• What is asked: Swap every "icon" in the items below for "button" and keep everything else the same.

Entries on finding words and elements
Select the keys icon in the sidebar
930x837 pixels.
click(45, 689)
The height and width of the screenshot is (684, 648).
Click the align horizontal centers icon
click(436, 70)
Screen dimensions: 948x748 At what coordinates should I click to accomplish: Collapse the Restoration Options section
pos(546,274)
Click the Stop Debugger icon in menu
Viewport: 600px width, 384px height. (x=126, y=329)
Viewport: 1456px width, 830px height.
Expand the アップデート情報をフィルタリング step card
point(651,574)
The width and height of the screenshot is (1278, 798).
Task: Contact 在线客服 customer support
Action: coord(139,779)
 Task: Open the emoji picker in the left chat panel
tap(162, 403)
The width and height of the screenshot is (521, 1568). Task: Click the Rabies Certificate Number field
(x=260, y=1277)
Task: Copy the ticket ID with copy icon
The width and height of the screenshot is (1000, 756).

• Result of the exercise:
Select the keys button in the sidebar
930x837 pixels.
click(45, 689)
The height and width of the screenshot is (684, 648).
Click the align horizontal centers button
click(436, 70)
Screen dimensions: 948x748 At what coordinates should I click to accomplish: Collapse the Restoration Options section
pos(546,274)
Click the Stop Debugger button in menu
Viewport: 600px width, 384px height. (x=126, y=329)
Viewport: 1456px width, 830px height.
Expand the アップデート情報をフィルタリング step card
point(651,574)
The width and height of the screenshot is (1278, 798).
Task: Contact 在线客服 customer support
Action: coord(139,779)
 Task: Open the emoji picker in the left chat panel
tap(162, 403)
The width and height of the screenshot is (521, 1568). Task: Click the Rabies Certificate Number field
(x=260, y=1277)
Task: Copy the ticket ID with copy button
The width and height of the screenshot is (1000, 756).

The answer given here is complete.